Chapter 12

How the Internet Works

Encapsulation Encapsulation

Subsections of How the Internet Works

Introduction

YouTube Video

Resources

Video Script

In this module, we’re going to dive a little bit deeper into the technologies that allow the internet and the World Wide Web to work today. As we discussed in a previous video, early computer networks relied on circuit switching, where each computer had to have a direct connection to each other computer it needed to talk to. This was very cumbersome and very prone to error. And so we needed to come up with a better system for doing this.

So a circuit switch network works a lot like a telephone network. If you want to call somebody in New York and you’re in Los Angeles, there has to be solid wire connection between New York and Los Angeles from phone to phone to really enable that connection to work. But of course, with computers there is one major difference between how two computers communicate and how two humans communicate. Think about a phone call.
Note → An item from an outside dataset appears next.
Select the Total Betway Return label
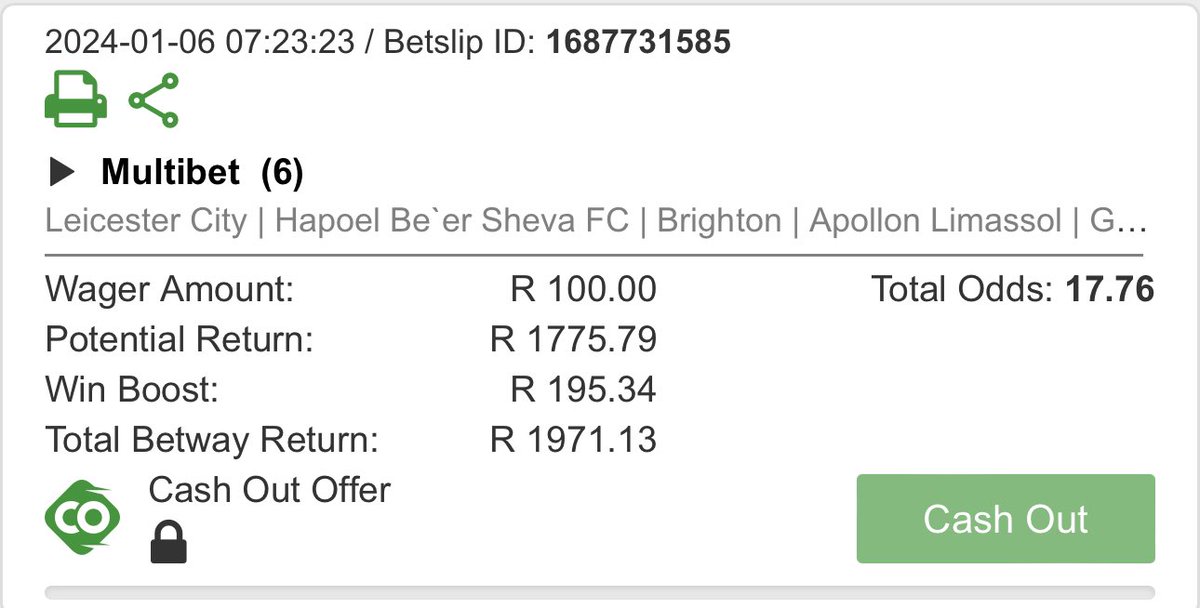pyautogui.click(x=213, y=439)
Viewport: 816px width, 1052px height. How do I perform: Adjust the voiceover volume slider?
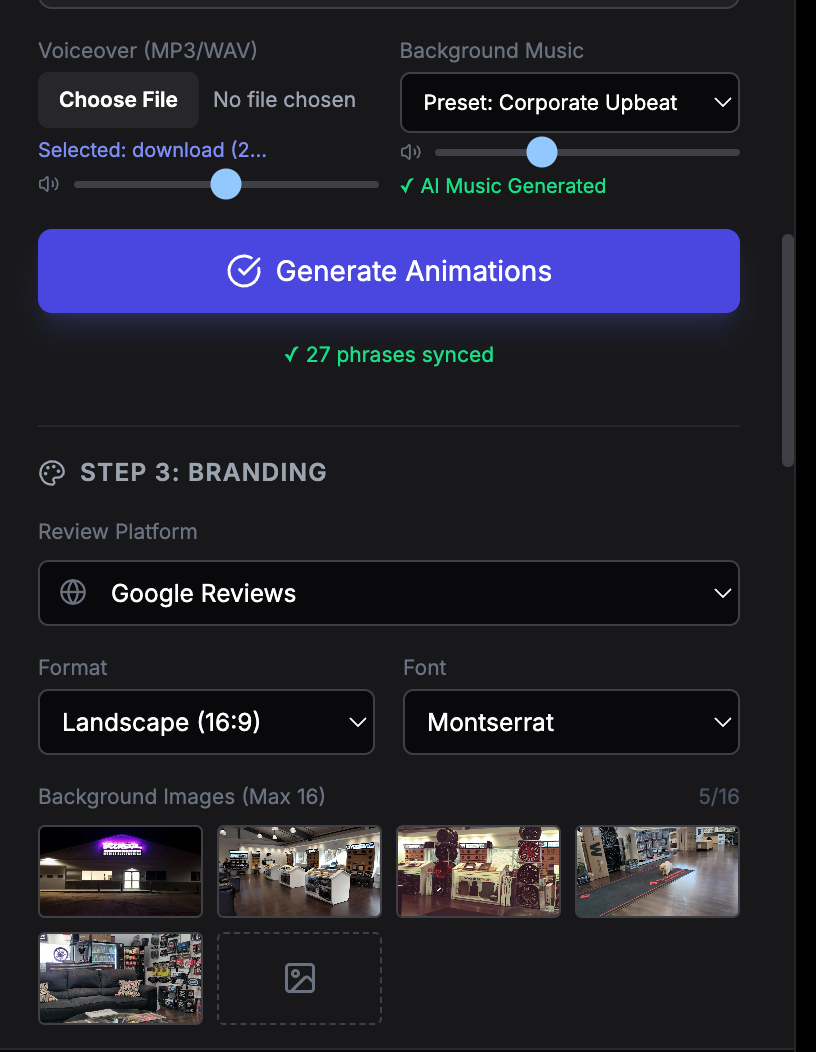click(x=226, y=184)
When humans are on the phone, there’s almost no downtime, either one person is speaking or the other person is speaking. With a computer network, however, the communication is much more interrupted computer will send a command. And it will have to wait for some time before it receives any data back. And likewise, the sending and receiving can be much, much faster. And so with packet switched networks, instead of needing a solid connection all the time, can we just take those little bursts of data and somehow transmit them as needed, leaving the other spaces open for other bits of data to come in as well.

That’s really what led to the idea of packet switch networks. And this is one of the big reasons that computers and phones really need different network architectures. And it was something we realized in the 1960s. So the work of building packet switching actually lies in the work of Paul Baran. Paul Baran was a researcher at the RAND Corporation in 1959. And he worked on building computer networks or any any type of network really, that would be reliable in the case of a nuclear attack. So for example, if we want to send a message across the United States and there’s a nuclear attack somewhere in the middle, could we make sure that that message could get around the attack and still be received everywhere that it needed to be? Or more precisely, if networks went down? How could you actually get a communication across a network that was broken? So let’s take a look at a video looking at the work of Paul Moran and his creation of packet switched networking and why it was so important.

Protocols

YouTube Video

Resources

Video Script

The topmost layer of the seven layer OSI network model is the application layer. In this video, we’ll take a look at some application layer protocols and discuss what they do. These protocols are usually used to send data across two different computers using different programs. For example, there are protocols such as pop, SMTP, and eye map for sending and receiving email. We have HTTP and FTP for sending and receiving files and webpages using the World Wide Web. We have DNS and DHCP for helping us configure and set up our networks. And we can use protocols such as SSH, RDP, or telnet to remotely connect to computer systems all across the globe. So let’s take a look at a few of these application layer protocols and see how they work.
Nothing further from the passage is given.